Stored data entries:
== == ==

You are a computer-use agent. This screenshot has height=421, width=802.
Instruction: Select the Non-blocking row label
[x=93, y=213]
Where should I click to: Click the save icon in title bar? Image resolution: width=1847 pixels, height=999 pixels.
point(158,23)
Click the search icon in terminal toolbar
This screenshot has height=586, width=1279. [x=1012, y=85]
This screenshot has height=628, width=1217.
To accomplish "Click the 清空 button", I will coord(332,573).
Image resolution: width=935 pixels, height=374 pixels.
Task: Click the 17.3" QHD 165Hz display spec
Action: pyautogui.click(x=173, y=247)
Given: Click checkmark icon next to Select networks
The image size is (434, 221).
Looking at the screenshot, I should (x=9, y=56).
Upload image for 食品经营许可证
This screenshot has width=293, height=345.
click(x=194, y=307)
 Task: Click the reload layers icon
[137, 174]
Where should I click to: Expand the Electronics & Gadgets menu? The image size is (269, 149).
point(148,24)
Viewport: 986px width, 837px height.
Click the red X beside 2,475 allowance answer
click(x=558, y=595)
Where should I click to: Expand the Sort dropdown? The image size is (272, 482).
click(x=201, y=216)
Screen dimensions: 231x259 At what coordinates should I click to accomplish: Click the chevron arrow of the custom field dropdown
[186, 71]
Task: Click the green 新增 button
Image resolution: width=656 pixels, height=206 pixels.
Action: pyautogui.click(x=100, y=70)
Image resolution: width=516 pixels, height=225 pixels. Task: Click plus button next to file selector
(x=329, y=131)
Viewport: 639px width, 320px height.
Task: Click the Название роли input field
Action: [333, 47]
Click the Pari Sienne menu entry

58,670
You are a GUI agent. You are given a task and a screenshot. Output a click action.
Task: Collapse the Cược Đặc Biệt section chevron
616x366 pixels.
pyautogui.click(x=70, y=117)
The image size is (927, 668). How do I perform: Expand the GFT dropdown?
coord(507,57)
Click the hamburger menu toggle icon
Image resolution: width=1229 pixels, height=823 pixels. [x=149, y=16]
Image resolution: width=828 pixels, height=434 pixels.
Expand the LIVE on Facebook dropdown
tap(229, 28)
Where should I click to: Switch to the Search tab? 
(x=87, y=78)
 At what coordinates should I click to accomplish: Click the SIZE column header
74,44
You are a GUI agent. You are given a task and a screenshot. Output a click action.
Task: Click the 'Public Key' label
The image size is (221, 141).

== == ==

## EXERCISE DETAILS:
Write out each record again, keeping every word as it is.

## EXERCISE RESPONSE:
You are a computer-use agent. This screenshot has height=421, width=802.
Instruction: Select the Non-blocking row label
[x=93, y=213]
Where should I click to: Click the save icon in title bar? Image resolution: width=1847 pixels, height=999 pixels.
point(158,23)
Click the search icon in terminal toolbar
This screenshot has height=586, width=1279. [x=1012, y=85]
This screenshot has height=628, width=1217.
To accomplish "Click the 清空 button", I will coord(332,573).
Image resolution: width=935 pixels, height=374 pixels.
Task: Click the 17.3" QHD 165Hz display spec
Action: pyautogui.click(x=173, y=247)
Given: Click checkmark icon next to Select networks
The image size is (434, 221).
Looking at the screenshot, I should (x=9, y=56).
Upload image for 食品经营许可证
This screenshot has width=293, height=345.
click(x=194, y=307)
 Task: Click the reload layers icon
[137, 174]
Where should I click to: Expand the Electronics & Gadgets menu? The image size is (269, 149).
point(148,24)
Viewport: 986px width, 837px height.
Click the red X beside 2,475 allowance answer
click(x=558, y=595)
Where should I click to: Expand the Sort dropdown? The image size is (272, 482).
click(x=201, y=216)
Screen dimensions: 231x259 At what coordinates should I click to accomplish: Click the chevron arrow of the custom field dropdown
[186, 71]
Task: Click the green 新增 button
Image resolution: width=656 pixels, height=206 pixels.
Action: pyautogui.click(x=100, y=70)
Image resolution: width=516 pixels, height=225 pixels. Task: Click plus button next to file selector
(x=329, y=131)
Viewport: 639px width, 320px height.
Task: Click the Название роли input field
Action: [333, 47]
Click the Pari Sienne menu entry

58,670
You are a GUI agent. You are given a task and a screenshot. Output a click action.
Task: Collapse the Cược Đặc Biệt section chevron
616x366 pixels.
pyautogui.click(x=70, y=117)
The image size is (927, 668). How do I perform: Expand the GFT dropdown?
coord(507,57)
Click the hamburger menu toggle icon
Image resolution: width=1229 pixels, height=823 pixels. [x=149, y=16]
Image resolution: width=828 pixels, height=434 pixels.
Expand the LIVE on Facebook dropdown
tap(229, 28)
Where should I click to: Switch to the Search tab? 
(x=87, y=78)
 At what coordinates should I click to accomplish: Click the SIZE column header
74,44
You are a GUI agent. You are given a task and a screenshot. Output a click action.
Task: Click the 'Public Key' label
The image size is (221, 141).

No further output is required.